Solving Mods using diagrams

Hi Karishma,

Is there any other method to solve these kind of problems ?

Thx much,

You can certainly use algebra to solve these questions. Divide the number line, check for positive negative regions and solve for various cases etc. I have given this approach because a member wanted the diagrammatic approach to this question (the diagrammatic approach is much faster and intuitive but only after you have a thorough understanding of what you are supposed to do and, more importantly, why). Search for mods in the forum and you will find many examples discussing algebraic approaches to such questions.

Though you cant find better response than the Karishma's one, here is the algebraic approach -

\(|3x-2|\leq|2x-5|\)

Since it is inequality, you must remember that you cannot square both sides until and unless you are sure about the signs of both sides.
We know that modulus is always positive, so both l.h.s and r.h.s can be squared and sign of inequality will remain same.

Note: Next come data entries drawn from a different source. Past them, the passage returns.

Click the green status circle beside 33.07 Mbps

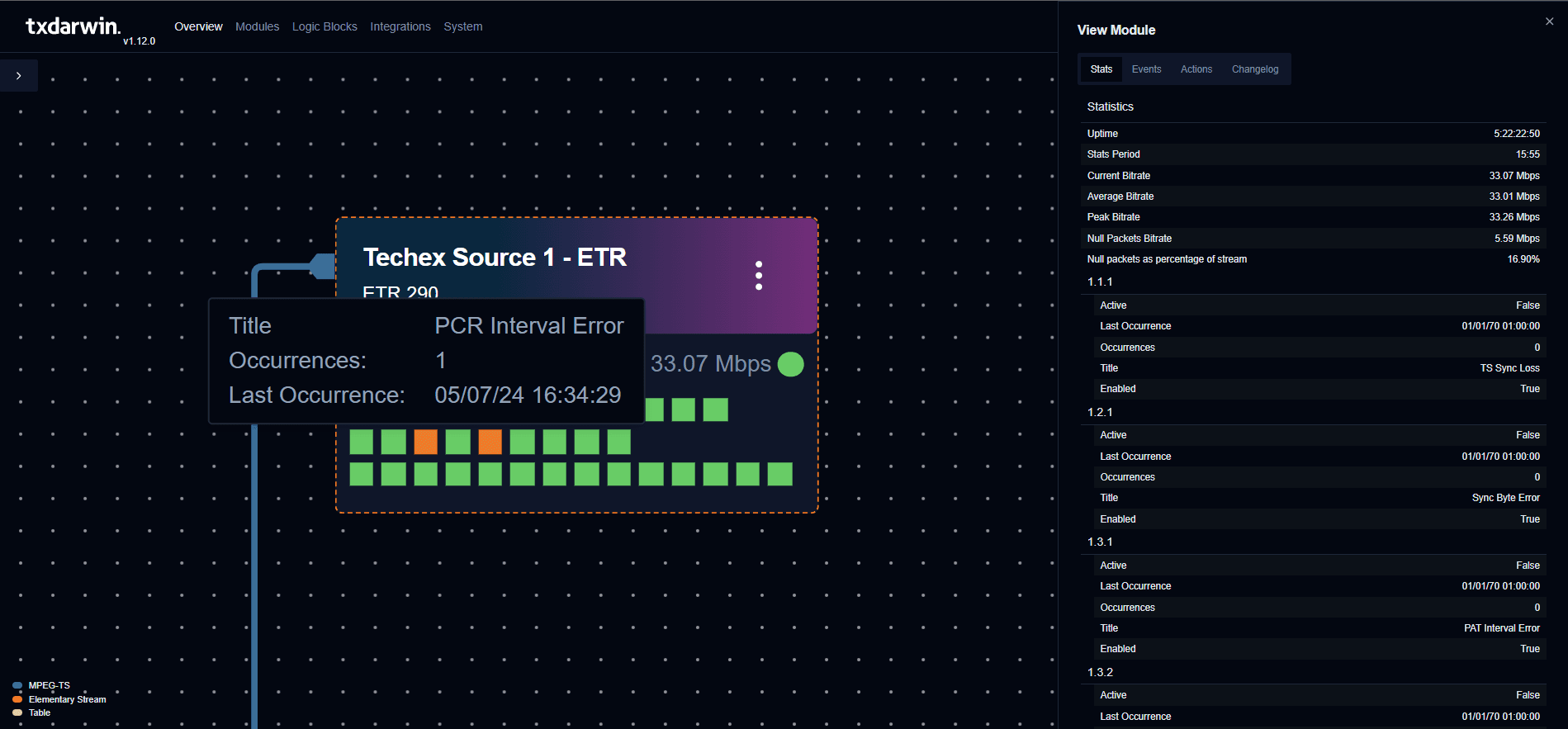pos(790,364)
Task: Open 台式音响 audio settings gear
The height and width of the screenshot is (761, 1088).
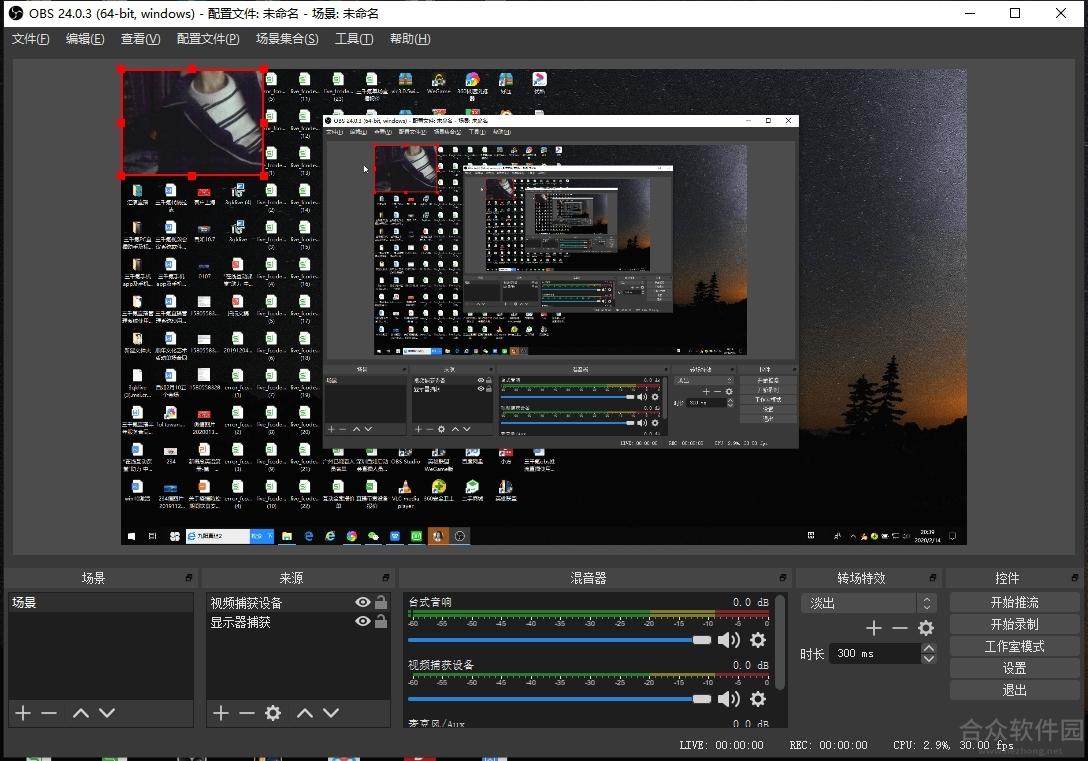Action: (758, 640)
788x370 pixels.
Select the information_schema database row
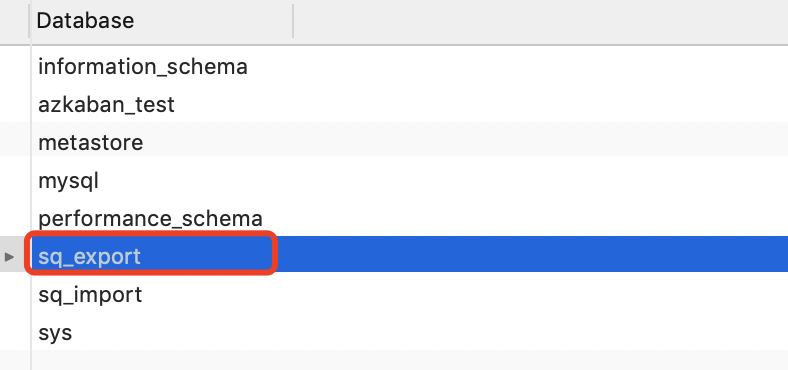pyautogui.click(x=409, y=66)
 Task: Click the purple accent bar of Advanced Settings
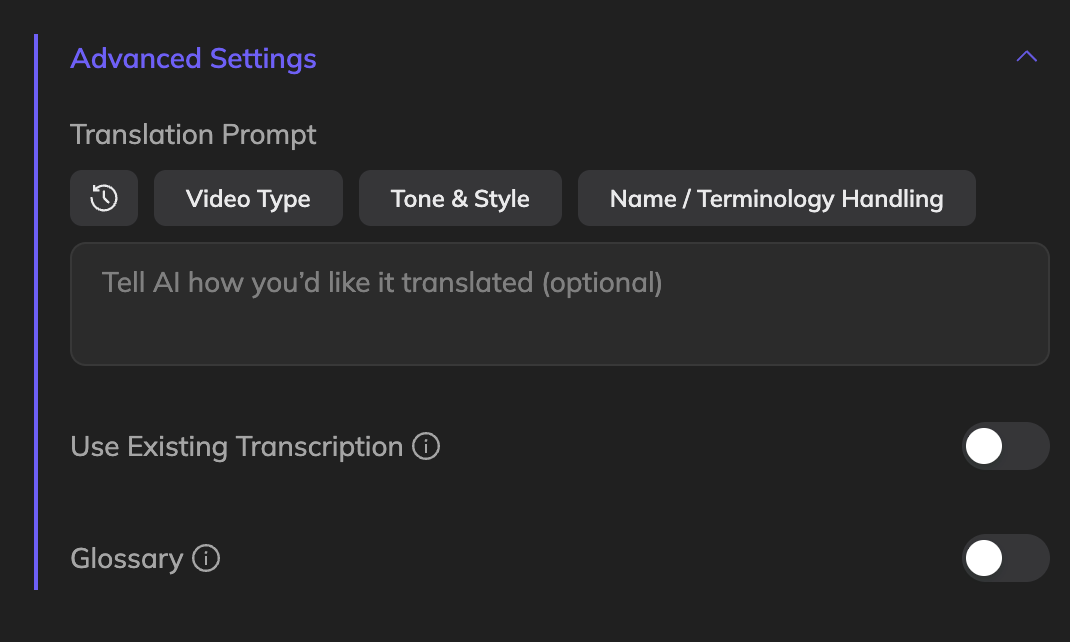point(36,311)
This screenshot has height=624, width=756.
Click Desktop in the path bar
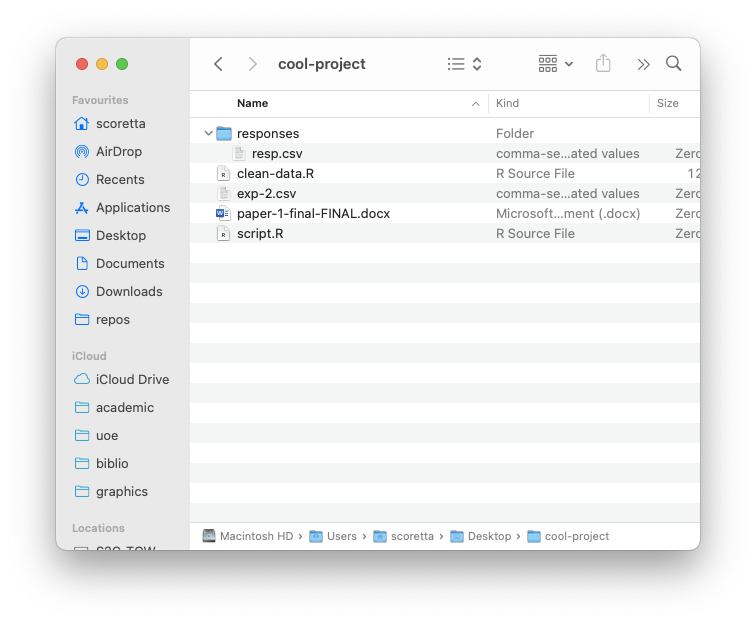click(488, 537)
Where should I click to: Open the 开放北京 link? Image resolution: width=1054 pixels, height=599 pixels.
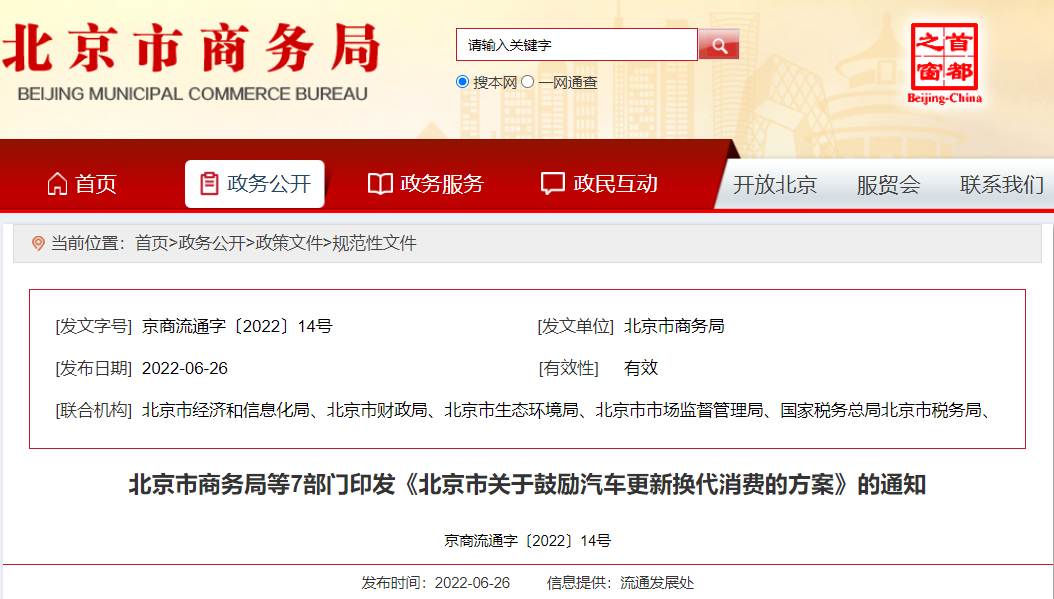[774, 185]
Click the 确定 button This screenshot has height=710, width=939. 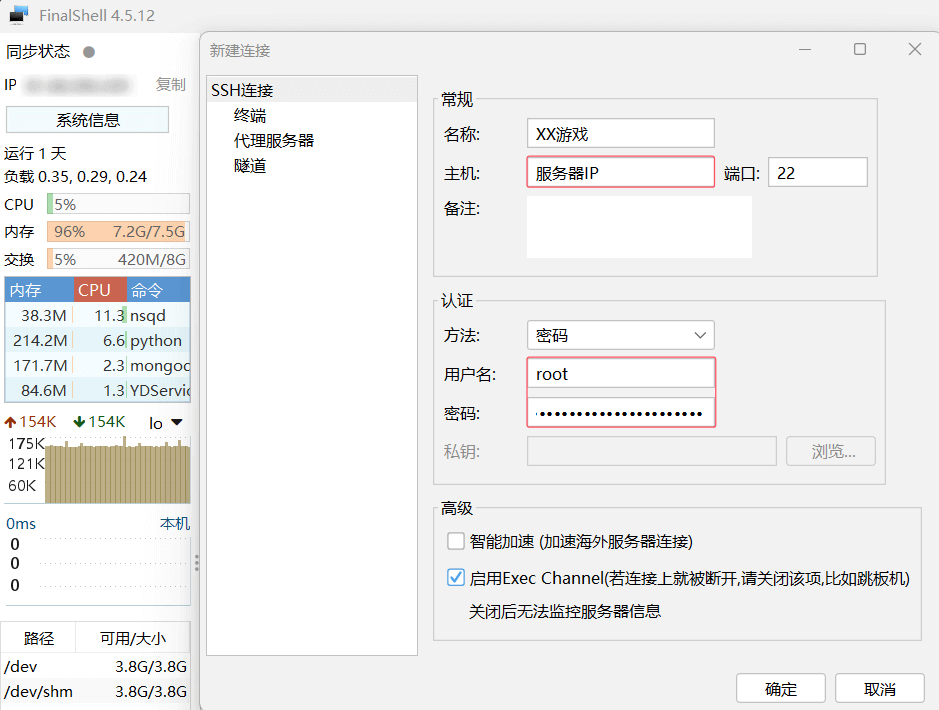780,689
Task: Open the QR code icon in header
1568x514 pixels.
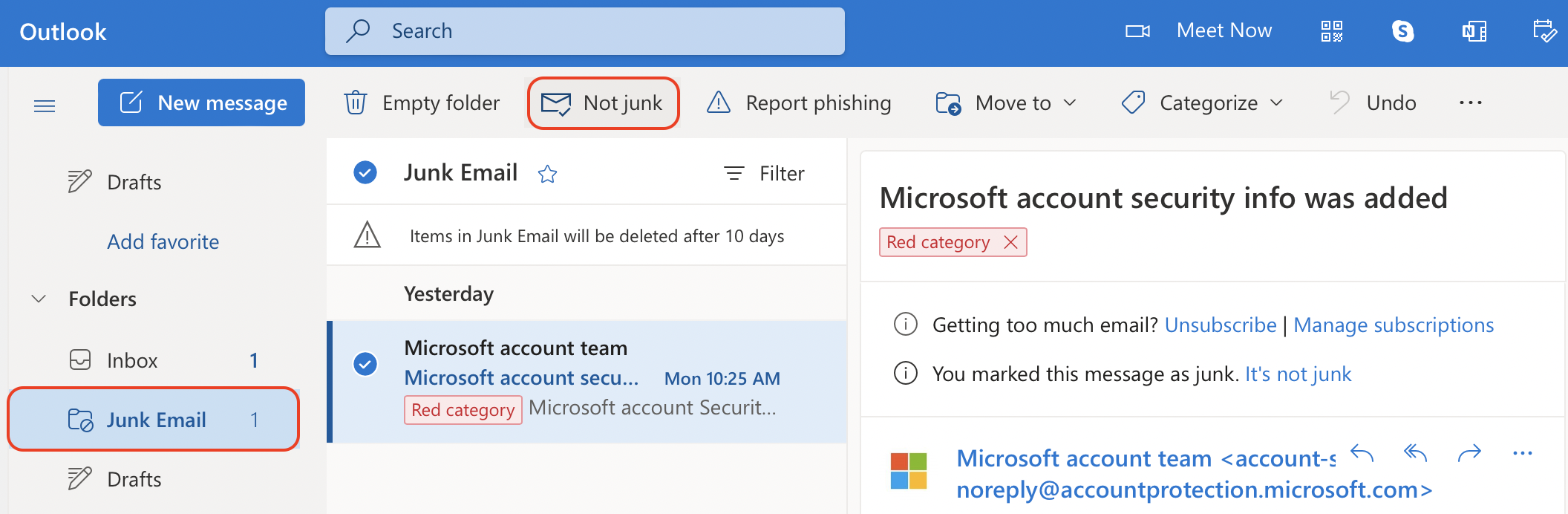Action: 1332,31
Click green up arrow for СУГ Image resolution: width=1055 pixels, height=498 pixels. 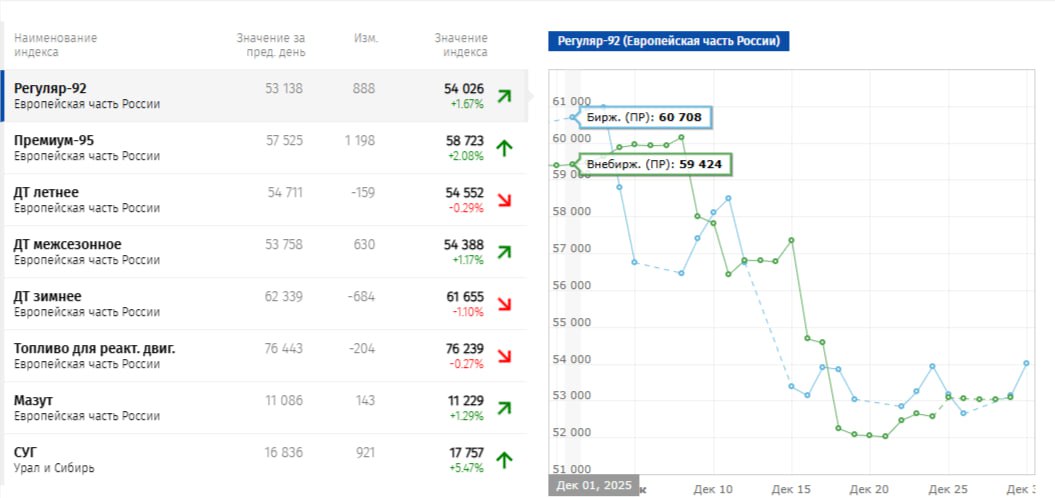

This is what I remember when I try to solve such questions -

It is okay to square both sides of the equation if you are sure that each side is greater than or equal to zero
i.e

|2x-5|^2 >= |3x-2|^2

Open the square and subtract one equation from another, you will get

5x^2+8x-21<=0

i.e

5(x-7/5)(x+3)<=0

ie. x belongs to (-3,7/5)

let me know if somthing is not clear

Hi Karishma,
I tend to solve such questions using algebraic approach. Also, I know the basics of graphical approach and can apply well if the equation is follows pattern such as |x-a|+|x-b| = variable.
However, for solving below questions, I usually fall flat. The solution that you have provided has given me some insights, but I failed to understand the below colored portion.
Could you please explain that part a bit.
i.e How did you infer this-

The third red line will be equal to twice the distance of 11/6 i.e. this point will be 2*11/6 = 22/6 away from 4/6.

Thanks
H

Look at the second diagram very carefully. We want that the sum of the lengths of the red lines to be equal to the sum of the lengths of the green lines. Note that the red lines are shorter than the green lines. Then how will the sum of the length of the red lines be equal to the sum of the length of the green lines? Thankfully, we have an extra red line (3 red lines vs 2 green lines). This extra red line will need to make up for the extra length of the green lines as compared to the length of the red lines. This one extra red line needs to cover the extra length of both the green lines. What is the extra length of both the green lines together? It is 2* (11/6) (look at the diagram). Hence, the length of the red line = 22/6
So the leftmost point must be at a distance 22/6 to the left of 4/6.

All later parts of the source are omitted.